#### What the task requires
From the line containing "Task: Select the scissors chop icon" down to the last line of the records below, give every line again without any change.

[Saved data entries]
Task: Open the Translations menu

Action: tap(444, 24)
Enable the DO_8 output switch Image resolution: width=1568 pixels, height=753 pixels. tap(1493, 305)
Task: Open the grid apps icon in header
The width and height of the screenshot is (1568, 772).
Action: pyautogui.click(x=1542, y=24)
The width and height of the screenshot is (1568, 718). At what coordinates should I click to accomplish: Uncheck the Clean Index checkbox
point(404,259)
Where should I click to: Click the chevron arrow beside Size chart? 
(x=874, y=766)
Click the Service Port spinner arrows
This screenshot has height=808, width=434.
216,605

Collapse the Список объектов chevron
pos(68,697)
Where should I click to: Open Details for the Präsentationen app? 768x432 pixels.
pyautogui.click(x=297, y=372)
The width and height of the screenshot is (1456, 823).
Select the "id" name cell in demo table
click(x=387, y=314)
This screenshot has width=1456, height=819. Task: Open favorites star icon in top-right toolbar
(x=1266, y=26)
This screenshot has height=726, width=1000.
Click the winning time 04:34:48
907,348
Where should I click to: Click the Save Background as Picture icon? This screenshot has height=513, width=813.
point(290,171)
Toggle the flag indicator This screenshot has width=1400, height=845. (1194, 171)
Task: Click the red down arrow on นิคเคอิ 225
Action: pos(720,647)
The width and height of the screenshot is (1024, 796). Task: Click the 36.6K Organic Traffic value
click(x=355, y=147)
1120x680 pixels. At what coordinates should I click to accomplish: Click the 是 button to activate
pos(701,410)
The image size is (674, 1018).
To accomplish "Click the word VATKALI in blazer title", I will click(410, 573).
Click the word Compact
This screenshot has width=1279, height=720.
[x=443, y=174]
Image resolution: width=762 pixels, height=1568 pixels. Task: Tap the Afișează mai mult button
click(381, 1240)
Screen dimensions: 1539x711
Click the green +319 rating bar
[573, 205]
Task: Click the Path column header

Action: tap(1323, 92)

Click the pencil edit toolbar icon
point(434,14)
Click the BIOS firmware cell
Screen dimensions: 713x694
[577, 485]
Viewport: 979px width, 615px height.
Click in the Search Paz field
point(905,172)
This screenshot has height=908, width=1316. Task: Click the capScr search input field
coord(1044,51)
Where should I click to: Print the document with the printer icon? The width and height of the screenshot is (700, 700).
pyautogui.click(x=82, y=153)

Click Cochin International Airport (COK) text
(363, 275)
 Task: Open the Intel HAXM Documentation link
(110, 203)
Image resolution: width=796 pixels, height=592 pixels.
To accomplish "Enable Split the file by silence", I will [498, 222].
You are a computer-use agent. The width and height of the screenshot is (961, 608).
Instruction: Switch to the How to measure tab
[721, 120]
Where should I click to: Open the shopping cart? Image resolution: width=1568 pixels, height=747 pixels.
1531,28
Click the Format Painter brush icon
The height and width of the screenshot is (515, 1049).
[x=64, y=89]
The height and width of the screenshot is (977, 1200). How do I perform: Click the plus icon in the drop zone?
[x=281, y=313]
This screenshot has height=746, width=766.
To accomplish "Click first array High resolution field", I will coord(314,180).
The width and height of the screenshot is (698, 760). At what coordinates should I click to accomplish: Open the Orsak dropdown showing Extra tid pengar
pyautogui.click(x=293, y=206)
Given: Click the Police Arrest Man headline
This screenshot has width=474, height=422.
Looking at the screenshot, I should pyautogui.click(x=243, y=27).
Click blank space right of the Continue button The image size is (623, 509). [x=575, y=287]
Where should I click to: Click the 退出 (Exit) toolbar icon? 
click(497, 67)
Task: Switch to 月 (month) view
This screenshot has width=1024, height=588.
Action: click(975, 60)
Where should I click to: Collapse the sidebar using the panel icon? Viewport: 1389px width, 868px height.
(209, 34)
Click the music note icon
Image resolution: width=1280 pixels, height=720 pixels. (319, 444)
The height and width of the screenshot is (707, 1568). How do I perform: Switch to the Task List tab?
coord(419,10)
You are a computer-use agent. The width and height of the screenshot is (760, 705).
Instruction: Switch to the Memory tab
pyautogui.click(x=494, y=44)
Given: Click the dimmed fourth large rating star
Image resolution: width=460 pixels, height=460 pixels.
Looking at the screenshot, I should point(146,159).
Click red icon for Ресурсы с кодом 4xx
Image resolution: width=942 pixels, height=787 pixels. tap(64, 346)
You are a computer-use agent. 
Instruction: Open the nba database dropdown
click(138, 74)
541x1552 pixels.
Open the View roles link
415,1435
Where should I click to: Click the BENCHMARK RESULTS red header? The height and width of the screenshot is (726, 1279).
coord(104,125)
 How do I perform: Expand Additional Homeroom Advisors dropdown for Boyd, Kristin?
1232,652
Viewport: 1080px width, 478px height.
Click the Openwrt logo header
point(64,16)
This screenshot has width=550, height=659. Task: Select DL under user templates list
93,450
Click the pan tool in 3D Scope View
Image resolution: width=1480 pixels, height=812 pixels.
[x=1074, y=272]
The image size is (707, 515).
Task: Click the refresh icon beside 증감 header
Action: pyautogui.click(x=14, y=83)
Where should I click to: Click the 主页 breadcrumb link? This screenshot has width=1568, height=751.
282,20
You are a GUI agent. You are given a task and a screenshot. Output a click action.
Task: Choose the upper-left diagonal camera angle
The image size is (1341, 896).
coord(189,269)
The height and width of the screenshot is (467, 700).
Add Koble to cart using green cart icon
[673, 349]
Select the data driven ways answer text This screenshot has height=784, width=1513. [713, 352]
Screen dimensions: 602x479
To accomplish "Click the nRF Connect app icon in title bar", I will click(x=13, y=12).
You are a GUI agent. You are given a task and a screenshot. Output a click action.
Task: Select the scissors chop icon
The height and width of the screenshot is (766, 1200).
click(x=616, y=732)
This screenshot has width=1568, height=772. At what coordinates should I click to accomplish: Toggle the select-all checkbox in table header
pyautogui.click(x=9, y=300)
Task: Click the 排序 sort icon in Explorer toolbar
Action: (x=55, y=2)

#### Solved exercise
Task: Select the scissors chop icon
The height and width of the screenshot is (766, 1200).
click(x=616, y=732)
This screenshot has width=1568, height=772. At what coordinates should I click to accomplish: Toggle the select-all checkbox in table header
pyautogui.click(x=9, y=300)
Task: Click the 排序 sort icon in Explorer toolbar
Action: (x=55, y=2)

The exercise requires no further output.